Drainage problems got your community underwater? Is your storm drainage system repair list like standing water- going no where? Stormwater Utilities create a funding source for your stormwater projects. You probably have questions, so we have compiled the top 10 FAQ's when it comes to stormwater utility formation.
1. What is a stormwater utility?
A stormwater utility is a legal entity which can provide stormwater management activities including administrative functions, planning, engineering, regulation, permitting, maintenance operations, and capital improvements. The stormwater utility (like other municipal utilities) provides a method of generating revenue for these activities through user fees. Rates are most commonly based on impervious surface area measurements.
2. What is an impervious surface?
Impervious surfaces are hard surfaces (such as rooftops, streets, parking lots, driveways, patios, asphalt, concrete, compacted gravel, and other paved areas). These surfaces prevent or limit the natural entry of stormwater into the ground. When stormwater hits an impervious surface, it runs off and does not soak into the ground. Runoff can generate high volumes of water and it flows more quickly than water flowing over a vegetated surface. Runoff and stormwater flowing quickly can cause flooding. It can also cause erosion in ditches and streams when the bare soil becomes exposed.
3. How is stormwater affected by increased runoff?
With increased amounts of impervious surface, more runoff is produced and it travels at higher speeds. This runoff picks up and carries pollutants to the stormwater collection system and eventually to receiving waters (lakes, ponds, rivers and streams). Large volumes of quickly flowing runoff will also erode soil, damage plants, and cause waters to become clouded and murky with sediments.
4. How is stormwater affected by increased pollutants?
Impervious surfaces tend to collect a variety of pollutants including cleaning products; paint; oil, grease, and toxic chemicals from automobiles; road salts; pesticides and fertilizers from lawn maintenance and gardening; pet waste; litter; and eroded sediments.
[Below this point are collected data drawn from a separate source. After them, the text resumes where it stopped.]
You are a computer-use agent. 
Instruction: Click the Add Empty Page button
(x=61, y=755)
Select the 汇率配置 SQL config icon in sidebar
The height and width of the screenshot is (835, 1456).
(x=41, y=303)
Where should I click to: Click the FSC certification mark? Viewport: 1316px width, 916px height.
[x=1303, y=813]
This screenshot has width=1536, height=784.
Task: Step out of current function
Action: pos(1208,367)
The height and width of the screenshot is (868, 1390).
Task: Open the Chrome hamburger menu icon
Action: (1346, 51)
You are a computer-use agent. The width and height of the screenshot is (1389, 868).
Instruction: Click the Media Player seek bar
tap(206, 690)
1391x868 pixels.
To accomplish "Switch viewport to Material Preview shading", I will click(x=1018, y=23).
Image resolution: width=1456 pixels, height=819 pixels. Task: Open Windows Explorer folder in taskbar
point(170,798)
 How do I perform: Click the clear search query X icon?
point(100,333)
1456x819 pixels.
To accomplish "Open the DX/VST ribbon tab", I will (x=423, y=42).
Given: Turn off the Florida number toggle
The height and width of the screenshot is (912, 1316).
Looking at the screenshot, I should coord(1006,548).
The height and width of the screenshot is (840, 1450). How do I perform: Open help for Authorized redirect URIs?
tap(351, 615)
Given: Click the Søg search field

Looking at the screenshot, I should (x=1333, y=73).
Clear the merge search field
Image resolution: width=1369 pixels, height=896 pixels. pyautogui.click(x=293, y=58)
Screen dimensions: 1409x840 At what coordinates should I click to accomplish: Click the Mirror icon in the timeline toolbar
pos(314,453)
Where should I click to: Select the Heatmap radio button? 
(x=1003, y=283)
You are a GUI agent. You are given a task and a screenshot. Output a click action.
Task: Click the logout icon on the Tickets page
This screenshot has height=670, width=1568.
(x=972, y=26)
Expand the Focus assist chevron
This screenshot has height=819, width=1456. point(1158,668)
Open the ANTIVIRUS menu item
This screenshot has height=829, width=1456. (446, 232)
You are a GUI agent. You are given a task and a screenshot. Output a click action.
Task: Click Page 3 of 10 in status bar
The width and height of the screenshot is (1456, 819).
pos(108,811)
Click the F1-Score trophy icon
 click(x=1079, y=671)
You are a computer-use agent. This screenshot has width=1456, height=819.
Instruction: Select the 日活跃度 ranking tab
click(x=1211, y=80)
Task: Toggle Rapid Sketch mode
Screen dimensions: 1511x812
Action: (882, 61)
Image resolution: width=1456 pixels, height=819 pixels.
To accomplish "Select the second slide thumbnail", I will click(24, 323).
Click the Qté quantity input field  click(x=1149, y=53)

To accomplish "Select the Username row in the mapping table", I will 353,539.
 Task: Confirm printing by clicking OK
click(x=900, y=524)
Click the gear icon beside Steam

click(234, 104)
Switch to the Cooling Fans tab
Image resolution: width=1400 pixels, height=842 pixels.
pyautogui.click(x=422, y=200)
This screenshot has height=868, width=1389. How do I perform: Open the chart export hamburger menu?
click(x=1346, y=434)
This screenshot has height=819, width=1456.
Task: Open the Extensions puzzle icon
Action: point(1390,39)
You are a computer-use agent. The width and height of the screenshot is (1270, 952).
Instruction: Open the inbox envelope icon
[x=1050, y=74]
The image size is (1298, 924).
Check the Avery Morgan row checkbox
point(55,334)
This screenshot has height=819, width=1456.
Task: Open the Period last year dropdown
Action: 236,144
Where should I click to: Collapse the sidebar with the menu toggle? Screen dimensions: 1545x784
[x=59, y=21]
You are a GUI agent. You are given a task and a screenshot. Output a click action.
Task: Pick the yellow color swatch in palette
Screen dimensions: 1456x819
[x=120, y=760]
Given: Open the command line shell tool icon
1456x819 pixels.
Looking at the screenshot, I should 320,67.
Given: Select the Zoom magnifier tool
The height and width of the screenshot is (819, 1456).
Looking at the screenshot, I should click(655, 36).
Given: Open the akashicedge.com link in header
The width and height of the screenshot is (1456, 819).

Increased amounts of pollutants can harm fish and wildlife, kill native plants, contaminate drinking water supplies, and make recreational areas unsafe.
5. What is an ERU?
An “Equivalent Residential Unit”, or ERU, is a common billing unit for stormwater utility fees. An ERU is a measure of the average amount of impervious surface area for a single-family residential property located in the city, town or county and can be used to assess stormwater user fees. Much like a “kilowatt” serves as the basis for electrical utility, the ERU is the base unit for a stormwater utility. Many communities have established stormwater utilities based on the ERU.
6. How do we establish the user fees?
User fees are generally established according to the amount of stormwater runoff that is generated from a property, commonly measured in proportion to the square footage of impervious area within the property. Impervious surface area measurements are converted to an ERU and then assessed a monthly fee per ERU. Below is an example of the annual revenue you could receive from your stormwater utility fees.
Although some cities, towns and counties have user fees as high as $8 or $10 a month, a more common stormwater utility user fee for a residential property in the Midwest ranges from $3 to $5 a month.
7. Why do communities form a stormwater utility?
The formation of a stormwater utility requires time and resources, but the benefits of an established utility will outweigh required efforts. We have found four primary reasons why communities have implemented a stormwater utility.
- Provides a funding source for stormwater management needs.
- Ability to comply with NPDES/MS4 permitting requirements.
- Generates immediate capital improvements due to bonding authority.
- Allows for long-term solutions with a designated revenue source.
8. Are there any disadvantages to forming a stormwater utility?
The only disadvantage to implementing a stormwater utility is the small monthly fee the community members will incur. With proper education regarding the management of a stormwater utility, the rate payers will understand the many benefits to the public.
9. How do we gain the citizens' support for the utility?
Educate! Educate! Educate! A carefully planned program and funding strategy is necessary to endure scrutiny and challenges to a stormwater utility. Perhaps the most difficult task in the formation of the stormwater utility is gaining the support from the public and substantiating its need. We have found the best way to inform the public of the importance and necessity of the fees is through education. By providing various avenues for education (We have included several suggestions for you in our Ebook that is available for download below), utility customers will realize that stormwater management is a community-wide concern similar to clean drinking water and adequate wastewater treatment and disposal.
10. Who can help me with establishing a stormwater utility?
While communities can establish stormwater utilities themselves, sometimes it helps to have people who have experience in establishing stormwater utilities. Wessler has assisted dozens of communities to establish successful stormwater utilities. Ask your stormwater engineering firm for assistance. Don't have an engineer on speed dial? Contact us now!
Establishing a stormwater utility may be the right thing for you to do within your community. As state and federal governments mandate communities separate storm and sanitary sewers and implement stormwater quality management plans to protect the environment and public health, implementing a stormwater utility provides a source of revenue and may place your community in a better position for receiving grants. Consider establishing a stormwater utility for your community.